The problem> Every entry needs to be duplicated exactly.

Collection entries
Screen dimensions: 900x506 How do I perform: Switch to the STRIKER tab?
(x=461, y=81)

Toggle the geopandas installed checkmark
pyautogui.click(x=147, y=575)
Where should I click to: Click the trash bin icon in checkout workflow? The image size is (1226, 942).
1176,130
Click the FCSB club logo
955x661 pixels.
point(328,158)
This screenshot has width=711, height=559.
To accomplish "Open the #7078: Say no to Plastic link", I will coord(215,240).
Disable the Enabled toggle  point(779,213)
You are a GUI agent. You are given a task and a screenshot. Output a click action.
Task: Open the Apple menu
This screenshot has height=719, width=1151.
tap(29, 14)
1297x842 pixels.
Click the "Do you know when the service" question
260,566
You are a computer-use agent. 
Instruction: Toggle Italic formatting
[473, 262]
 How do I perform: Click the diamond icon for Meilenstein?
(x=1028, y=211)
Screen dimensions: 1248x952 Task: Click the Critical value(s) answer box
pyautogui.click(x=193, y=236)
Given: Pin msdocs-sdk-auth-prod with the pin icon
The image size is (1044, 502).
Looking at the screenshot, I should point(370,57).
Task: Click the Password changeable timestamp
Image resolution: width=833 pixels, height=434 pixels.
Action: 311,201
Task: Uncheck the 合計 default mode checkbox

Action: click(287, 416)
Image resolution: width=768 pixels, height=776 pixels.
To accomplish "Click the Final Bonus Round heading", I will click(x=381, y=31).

Answer to the exercise>
Screen dimensions: 900x506 How do I perform: Switch to the STRIKER tab?
(x=461, y=81)

Toggle the geopandas installed checkmark
pyautogui.click(x=147, y=575)
Where should I click to: Click the trash bin icon in checkout workflow? The image size is (1226, 942).
1176,130
Click the FCSB club logo
955x661 pixels.
point(328,158)
This screenshot has width=711, height=559.
To accomplish "Open the #7078: Say no to Plastic link", I will coord(215,240).
Disable the Enabled toggle  point(779,213)
You are a GUI agent. You are given a task and a screenshot. Output a click action.
Task: Open the Apple menu
This screenshot has height=719, width=1151.
tap(29, 14)
1297x842 pixels.
Click the "Do you know when the service" question
260,566
You are a computer-use agent. 
Instruction: Toggle Italic formatting
[473, 262]
 How do I perform: Click the diamond icon for Meilenstein?
(x=1028, y=211)
Screen dimensions: 1248x952 Task: Click the Critical value(s) answer box
pyautogui.click(x=193, y=236)
Given: Pin msdocs-sdk-auth-prod with the pin icon
The image size is (1044, 502).
Looking at the screenshot, I should point(370,57).
Task: Click the Password changeable timestamp
Image resolution: width=833 pixels, height=434 pixels.
Action: 311,201
Task: Uncheck the 合計 default mode checkbox

Action: click(287, 416)
Image resolution: width=768 pixels, height=776 pixels.
To accomplish "Click the Final Bonus Round heading", I will click(x=381, y=31).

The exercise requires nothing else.